# start of EXCERPT TO READ

- Born: 5 February 1986 (age 40) Karachi, Sindh, Pakistan
- Occupations: Film director, film editor, photographer, film producer and CEO

= Adnan Kandhar =

Pakistani music director (born 1986)

Adnan Kandhar (born 5 February 1986) is a Pakistani photographer, cinematographer and music video director. He is best known for his music videos "Main Sufi Hun" (2013) for which he earned a nomination of Best Music Video Director at 13th Lux Style Awards and Won Best Music Video at 2nd Hum Awards. Kandhar got his second nomination at 3rd Hum Awards for "Shikva" (2014) in the same category. In 2015, Adnan won his first Best Music Video Director award at 14th Lux Style Awards.

==Early life and education==
Kandhar was born in Jamshoro Hyderabad, Sindh. He received his early education in Hyderabad, Sindh and went on to receive his degree in arts from National College of Arts (NCA) Lahore, Punjab.

# end of EXCERPT TO READ
# start of MATERIAL

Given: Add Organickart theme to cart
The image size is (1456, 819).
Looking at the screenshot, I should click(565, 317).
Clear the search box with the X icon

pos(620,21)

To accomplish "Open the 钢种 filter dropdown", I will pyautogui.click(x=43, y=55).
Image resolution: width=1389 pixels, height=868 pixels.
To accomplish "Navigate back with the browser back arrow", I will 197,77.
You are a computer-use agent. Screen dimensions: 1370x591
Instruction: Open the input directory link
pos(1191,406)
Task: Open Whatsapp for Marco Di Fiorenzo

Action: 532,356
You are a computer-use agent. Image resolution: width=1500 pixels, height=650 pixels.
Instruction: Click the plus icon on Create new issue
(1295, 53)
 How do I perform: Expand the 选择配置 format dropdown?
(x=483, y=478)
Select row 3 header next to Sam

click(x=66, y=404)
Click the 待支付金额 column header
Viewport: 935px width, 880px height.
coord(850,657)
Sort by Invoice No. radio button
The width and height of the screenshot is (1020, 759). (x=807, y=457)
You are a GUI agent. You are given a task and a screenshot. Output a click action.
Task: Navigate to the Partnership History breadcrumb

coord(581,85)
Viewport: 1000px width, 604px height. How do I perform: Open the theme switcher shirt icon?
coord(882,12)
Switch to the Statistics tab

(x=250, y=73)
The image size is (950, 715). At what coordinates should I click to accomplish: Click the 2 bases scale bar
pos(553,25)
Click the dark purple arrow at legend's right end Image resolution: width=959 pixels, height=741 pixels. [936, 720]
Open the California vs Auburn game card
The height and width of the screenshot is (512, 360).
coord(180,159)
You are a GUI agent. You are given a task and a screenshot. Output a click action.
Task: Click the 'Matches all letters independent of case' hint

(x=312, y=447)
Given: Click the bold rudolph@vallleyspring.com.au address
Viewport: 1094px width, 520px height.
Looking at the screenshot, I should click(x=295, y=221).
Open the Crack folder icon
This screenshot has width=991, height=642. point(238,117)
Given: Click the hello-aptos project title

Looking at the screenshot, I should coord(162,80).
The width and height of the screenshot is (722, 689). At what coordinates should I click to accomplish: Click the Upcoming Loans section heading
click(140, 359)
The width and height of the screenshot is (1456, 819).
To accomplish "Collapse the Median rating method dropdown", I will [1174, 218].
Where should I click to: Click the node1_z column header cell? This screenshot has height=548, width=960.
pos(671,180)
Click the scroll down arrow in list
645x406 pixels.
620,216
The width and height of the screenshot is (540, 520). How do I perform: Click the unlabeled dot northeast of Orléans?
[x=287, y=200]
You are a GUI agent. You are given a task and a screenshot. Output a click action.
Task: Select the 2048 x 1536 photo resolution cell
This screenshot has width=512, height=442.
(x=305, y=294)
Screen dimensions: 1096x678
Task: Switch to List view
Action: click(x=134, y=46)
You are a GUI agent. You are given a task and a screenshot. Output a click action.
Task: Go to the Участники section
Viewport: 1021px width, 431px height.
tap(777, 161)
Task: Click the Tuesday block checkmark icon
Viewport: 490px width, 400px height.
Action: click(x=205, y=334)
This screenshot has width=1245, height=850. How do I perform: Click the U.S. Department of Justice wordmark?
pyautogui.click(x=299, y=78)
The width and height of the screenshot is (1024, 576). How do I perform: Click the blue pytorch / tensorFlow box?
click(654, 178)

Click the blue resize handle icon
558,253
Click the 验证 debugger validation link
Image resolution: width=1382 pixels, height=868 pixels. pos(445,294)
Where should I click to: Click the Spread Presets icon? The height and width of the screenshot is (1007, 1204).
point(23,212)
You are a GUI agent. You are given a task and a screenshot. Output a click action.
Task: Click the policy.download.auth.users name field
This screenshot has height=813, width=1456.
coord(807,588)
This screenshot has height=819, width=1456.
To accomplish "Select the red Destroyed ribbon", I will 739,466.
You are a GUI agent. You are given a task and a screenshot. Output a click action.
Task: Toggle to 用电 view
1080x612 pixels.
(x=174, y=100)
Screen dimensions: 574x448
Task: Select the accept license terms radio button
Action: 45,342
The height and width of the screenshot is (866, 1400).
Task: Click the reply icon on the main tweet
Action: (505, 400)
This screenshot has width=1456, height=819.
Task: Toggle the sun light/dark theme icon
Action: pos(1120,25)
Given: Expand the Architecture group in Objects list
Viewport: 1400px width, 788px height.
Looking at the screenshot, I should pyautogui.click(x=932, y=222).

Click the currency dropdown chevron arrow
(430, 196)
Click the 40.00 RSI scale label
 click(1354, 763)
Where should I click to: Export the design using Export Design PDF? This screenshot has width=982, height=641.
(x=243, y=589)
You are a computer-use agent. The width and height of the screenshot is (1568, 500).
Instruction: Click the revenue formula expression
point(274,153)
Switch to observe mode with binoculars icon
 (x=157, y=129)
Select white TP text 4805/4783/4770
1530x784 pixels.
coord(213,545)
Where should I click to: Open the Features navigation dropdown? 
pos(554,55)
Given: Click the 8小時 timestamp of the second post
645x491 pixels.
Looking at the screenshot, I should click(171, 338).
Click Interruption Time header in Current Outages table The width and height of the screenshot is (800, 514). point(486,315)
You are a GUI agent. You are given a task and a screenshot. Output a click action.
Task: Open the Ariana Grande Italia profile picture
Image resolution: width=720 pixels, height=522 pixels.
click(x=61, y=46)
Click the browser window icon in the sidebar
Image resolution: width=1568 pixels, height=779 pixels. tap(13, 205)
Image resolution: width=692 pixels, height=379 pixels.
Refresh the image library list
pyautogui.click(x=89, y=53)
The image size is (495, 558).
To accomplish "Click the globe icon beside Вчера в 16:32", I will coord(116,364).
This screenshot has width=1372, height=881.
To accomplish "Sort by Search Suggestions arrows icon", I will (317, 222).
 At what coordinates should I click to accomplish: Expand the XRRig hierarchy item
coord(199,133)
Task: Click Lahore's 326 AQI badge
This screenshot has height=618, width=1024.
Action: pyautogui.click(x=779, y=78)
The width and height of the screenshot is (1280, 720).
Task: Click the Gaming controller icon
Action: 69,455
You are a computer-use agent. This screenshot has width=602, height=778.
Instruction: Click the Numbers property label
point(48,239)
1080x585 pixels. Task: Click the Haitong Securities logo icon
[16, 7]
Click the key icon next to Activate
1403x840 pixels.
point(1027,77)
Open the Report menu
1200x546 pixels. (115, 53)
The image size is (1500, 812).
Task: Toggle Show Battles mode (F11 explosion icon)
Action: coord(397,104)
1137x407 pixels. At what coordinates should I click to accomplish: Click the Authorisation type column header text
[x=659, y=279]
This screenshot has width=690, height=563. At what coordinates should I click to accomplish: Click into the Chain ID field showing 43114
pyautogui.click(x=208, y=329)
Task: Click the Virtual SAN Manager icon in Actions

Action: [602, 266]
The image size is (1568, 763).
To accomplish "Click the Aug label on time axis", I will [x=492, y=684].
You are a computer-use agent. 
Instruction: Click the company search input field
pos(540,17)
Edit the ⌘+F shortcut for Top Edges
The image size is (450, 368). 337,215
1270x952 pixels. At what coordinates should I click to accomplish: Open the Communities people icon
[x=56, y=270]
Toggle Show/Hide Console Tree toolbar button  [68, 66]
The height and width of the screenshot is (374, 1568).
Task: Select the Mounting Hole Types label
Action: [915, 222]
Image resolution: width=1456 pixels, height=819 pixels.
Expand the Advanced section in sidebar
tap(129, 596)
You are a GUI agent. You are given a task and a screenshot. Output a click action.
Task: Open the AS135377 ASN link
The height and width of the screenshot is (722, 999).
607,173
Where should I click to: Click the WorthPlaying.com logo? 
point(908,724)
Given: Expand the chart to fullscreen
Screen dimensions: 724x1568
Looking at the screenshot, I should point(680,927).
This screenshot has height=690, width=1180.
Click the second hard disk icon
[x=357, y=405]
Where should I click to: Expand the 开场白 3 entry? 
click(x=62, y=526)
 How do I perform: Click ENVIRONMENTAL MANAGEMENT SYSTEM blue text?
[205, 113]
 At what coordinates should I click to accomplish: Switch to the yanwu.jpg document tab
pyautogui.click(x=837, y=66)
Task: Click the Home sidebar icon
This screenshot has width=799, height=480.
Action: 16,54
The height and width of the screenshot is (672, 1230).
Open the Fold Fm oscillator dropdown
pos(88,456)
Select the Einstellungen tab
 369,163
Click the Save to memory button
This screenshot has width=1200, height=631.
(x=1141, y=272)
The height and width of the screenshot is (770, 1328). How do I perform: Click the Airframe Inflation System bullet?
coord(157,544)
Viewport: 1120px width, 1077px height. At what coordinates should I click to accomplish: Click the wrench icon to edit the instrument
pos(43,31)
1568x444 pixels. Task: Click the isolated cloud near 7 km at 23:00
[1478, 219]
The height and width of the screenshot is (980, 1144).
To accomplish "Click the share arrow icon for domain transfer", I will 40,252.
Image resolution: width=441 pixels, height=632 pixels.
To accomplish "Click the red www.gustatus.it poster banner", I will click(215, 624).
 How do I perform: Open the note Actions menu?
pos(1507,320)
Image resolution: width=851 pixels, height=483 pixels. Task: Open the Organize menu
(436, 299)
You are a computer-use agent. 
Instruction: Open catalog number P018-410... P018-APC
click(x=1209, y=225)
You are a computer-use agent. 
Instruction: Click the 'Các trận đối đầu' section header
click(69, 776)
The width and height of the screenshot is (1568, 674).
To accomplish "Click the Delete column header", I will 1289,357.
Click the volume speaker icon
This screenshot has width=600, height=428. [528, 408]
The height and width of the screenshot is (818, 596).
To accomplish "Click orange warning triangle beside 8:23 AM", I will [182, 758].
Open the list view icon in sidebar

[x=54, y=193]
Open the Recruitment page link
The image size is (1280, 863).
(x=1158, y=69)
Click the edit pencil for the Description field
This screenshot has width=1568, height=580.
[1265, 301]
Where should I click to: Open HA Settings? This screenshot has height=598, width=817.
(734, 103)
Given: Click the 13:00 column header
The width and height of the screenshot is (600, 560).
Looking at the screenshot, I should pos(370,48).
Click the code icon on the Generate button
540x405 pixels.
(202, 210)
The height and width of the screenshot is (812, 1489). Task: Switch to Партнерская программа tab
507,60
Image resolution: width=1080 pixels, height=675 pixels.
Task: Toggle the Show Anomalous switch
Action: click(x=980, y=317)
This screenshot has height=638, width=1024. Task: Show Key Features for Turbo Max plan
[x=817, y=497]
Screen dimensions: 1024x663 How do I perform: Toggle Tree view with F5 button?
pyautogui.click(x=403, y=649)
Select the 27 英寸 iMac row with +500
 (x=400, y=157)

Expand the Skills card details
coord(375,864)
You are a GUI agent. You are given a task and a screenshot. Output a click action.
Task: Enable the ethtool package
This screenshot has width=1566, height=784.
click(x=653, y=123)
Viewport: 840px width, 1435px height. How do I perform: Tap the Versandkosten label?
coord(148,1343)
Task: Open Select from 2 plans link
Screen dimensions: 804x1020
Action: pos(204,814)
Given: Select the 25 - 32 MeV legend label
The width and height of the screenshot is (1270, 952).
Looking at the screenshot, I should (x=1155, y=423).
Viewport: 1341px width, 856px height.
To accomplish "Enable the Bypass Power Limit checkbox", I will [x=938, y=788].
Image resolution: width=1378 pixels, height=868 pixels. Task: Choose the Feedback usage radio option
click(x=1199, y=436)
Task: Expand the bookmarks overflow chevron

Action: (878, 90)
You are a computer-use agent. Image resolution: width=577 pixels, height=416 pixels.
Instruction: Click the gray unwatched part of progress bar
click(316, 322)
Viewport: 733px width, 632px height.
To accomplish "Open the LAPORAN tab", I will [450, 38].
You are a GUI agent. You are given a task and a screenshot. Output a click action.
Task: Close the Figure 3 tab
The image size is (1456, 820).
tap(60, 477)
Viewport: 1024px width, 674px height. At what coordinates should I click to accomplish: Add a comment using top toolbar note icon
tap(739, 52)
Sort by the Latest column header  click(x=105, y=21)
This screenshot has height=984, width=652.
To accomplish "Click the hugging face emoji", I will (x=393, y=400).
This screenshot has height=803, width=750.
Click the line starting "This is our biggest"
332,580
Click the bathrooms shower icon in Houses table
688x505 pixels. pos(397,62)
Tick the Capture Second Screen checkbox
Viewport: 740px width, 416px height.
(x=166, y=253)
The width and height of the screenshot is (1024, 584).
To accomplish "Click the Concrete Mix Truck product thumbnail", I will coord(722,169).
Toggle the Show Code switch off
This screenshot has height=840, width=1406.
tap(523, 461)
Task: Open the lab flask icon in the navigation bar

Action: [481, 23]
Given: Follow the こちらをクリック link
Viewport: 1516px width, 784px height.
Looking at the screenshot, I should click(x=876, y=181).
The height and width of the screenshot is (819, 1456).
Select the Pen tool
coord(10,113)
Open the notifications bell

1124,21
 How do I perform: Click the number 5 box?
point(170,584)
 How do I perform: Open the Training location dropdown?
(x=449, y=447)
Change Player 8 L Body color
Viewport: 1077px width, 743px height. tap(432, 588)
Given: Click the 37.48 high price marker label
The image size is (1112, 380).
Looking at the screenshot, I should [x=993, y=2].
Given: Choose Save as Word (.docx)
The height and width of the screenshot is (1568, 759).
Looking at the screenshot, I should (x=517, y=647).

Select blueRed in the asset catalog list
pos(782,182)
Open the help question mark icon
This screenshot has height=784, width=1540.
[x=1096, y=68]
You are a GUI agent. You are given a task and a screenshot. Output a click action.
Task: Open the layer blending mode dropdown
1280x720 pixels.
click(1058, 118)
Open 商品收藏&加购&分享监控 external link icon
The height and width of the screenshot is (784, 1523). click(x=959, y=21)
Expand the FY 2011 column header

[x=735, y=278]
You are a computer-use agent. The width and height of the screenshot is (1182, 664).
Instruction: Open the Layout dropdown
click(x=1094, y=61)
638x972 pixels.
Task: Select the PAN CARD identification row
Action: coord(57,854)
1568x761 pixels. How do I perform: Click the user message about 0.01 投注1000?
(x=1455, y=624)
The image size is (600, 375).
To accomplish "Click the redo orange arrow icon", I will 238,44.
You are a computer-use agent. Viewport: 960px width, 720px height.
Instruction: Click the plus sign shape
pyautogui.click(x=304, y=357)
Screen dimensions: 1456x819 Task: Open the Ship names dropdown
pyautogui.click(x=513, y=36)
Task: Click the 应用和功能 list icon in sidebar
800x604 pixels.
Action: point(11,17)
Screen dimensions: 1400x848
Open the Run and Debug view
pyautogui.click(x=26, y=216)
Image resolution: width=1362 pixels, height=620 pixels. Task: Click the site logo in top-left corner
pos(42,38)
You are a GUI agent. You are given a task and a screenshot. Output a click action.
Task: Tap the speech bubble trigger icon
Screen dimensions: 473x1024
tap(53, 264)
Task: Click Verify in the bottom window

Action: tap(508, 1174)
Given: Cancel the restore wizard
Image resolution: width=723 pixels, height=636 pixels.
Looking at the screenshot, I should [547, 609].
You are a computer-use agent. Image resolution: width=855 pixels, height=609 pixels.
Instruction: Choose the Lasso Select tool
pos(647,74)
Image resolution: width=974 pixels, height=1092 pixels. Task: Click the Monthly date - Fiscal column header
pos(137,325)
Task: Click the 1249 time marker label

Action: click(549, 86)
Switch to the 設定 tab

# end of MATERIAL

→ **WHAT IS ASKED**:
**1)** According to the Adnan Kandhar profile, where did Kandhar receive his degree in arts?
**2)** From the Adnan Kandhar profile, reproduce the part that opens with the words containing "- Born: 5 February" and closes with "director (born 1986)".

→ **EXPECTED ANSWERS**:
**1)** National College of Arts (NCA) Lahore, Punjab.

**2)**
- Born: 5 February 1986 (age 40) Karachi, Sindh, Pakistan
- Occupations: Film director, film editor, photographer, film producer and CEO

= Adnan Kandhar =

Pakistani music director (born 1986)